Checkers with Logging

There are also checkers to provide other kind of QA functionalities such as outliers detection, pd.DataFrame comparison or some categorical value QA. You can use these individually or combining with DiffChecker’s logger.

Let’s say you initiated DiffChecker with some logger already.

>>> from mlqa.identifiers import DiffChecker
>>> dc = DiffChecker(logger='mylog.log')

Then, you can just pass logger attribute of the object when calling checkers. Here is an example of qa_outliers.

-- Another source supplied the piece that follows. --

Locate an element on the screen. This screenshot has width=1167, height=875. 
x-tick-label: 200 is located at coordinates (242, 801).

>>> import mlqa.checkers as ch
>>> import numpy as np
>>> import pandas as pd
>>> np.random.seed(123)
>>> df = pd.DataFrame({
...     'col1':np.random.normal(0, 0.1, 100),
...     'col2':np.random.normal(0, 1.0, 100)})
>>> ch.qa_outliers(df, std=0.5, logger=dc.logger)
False

This should log something like below.

WARNING|2020-05-31 17:54:13,426|70 outliers detected within inlier range (i.e. [-0.053985309527773806, 0.059407124225845764]) for col1
WARNING|2020-05-31 17:54:13,428|53 outliers detected within inlier range (i.e. [-0.5070058315486367, 0.46793470772834406]) for col2

You can also compare multiple datasets from the same population with qa_df_set.

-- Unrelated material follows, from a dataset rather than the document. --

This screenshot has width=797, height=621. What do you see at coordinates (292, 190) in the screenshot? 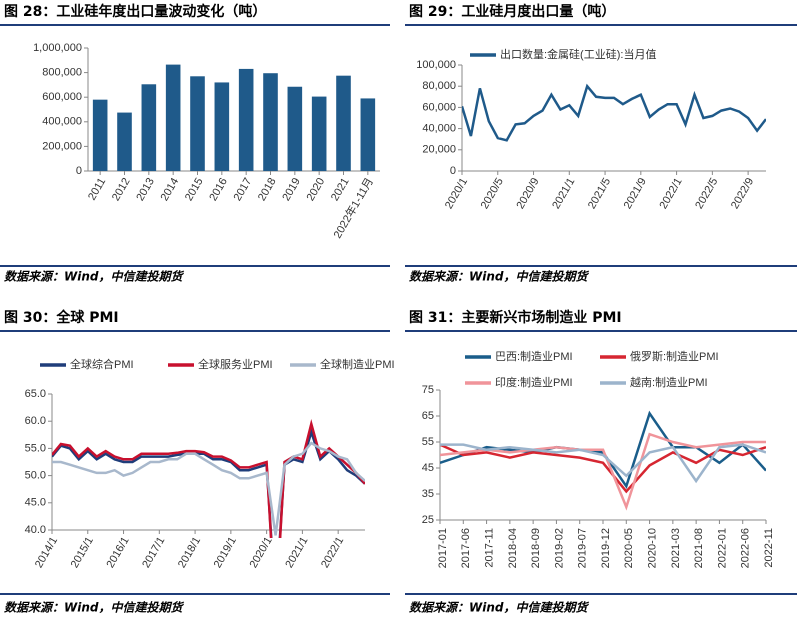
I see `x-tick-label: 2019` at bounding box center [292, 190].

>>> df1 = pd.DataFrame({'col1':[1, 2]*10, 'col2':[0, 4]*10})
>>> df2 = pd.DataFrame({'col1':[1, 9]*10, 'col2':[0, -4]*10})
>>> ch.qa_df_set([df1, df2], logger=dc.logger)
False

This should log something like below.

INFO|2020-05-31 18:09:47,581|df sets QA initiated with threshold 0.1
WARNING|2020-05-31 18:09:47,598|mean of col1 not passed. Values are 1.5 and 5.0
WARNING|2020-05-31 18:09:47,599|mean of col2 not passed. Values are 2.0 and -2.0
WARNING|2020-05-31 18:09:47,599|std of col1 not passed. Values are 0.51299 and 4.10391
WARNING|2020-05-31 18:09:47,599|min of col2 not passed. Values are 0.0 and -4.0
WARNING|2020-05-31 18:09:47,599|25% of col2 not passed. Values are 0.0 and -4.0
WARNING|2020-05-31 18:09:47,599|50% of col1 not passed. Values are 1.5 and 5.0
WARNING|2020-05-31 18:09:47,600|50% of col2 not passed. Values are 2.0 and -2.0
WARNING|2020-05-31 18:09:47,600|75% of col1 not passed. Values are 2.0 and 9.0
WARNING|2020-05-31 18:09:47,600|75% of col2 not passed. Values are 4.0 and 0.0
WARNING|2020-05-31 18:09:47,600|max of col1 not passed. Values are 2.0 and 9.0
WARNING|2020-05-31 18:09:47,600|max of col2 not passed. Values are 4.0 and 0.0
INFO|2020-05-31 18:09:47,600|df sets QA done with threshold 0.1

For categorical values, you can check its distribution on a numeric column with qa_category_distribution_on_value.

>>> df1 = pd.DataFrame({'Gender': ['Male', 'Male', 'Female', 'Female'],
...                     'Weight': [200, 250, 100, 125]})
>>> ch.qa_category_distribution_on_value(df1,
...                                      'Gender',
...                                      {'Male':.5, 'Female':.5},
...                                      'Weight',
...                                      logger=dc.logger)
False

This should log something like below.

WARNING|2020-05-31 18:21:20,019|Gender distribution looks wrong, check Weight for Gender=Male. Expected=0.5, Actual=0.6666666666666666
WARNING|2020-05-31 18:21:20,019|Gender distribution looks wrong, check Weight for Gender=Female. Expected=0.5, Actual=0.3333333333333333

Note

Although DiffChecker is able to create a Logger object by just passing a file name (i.e. logger=’mylog.log’), creating the Logger object externally then passing accordingly (i.e. logger=<mylogger>) is highly recommended.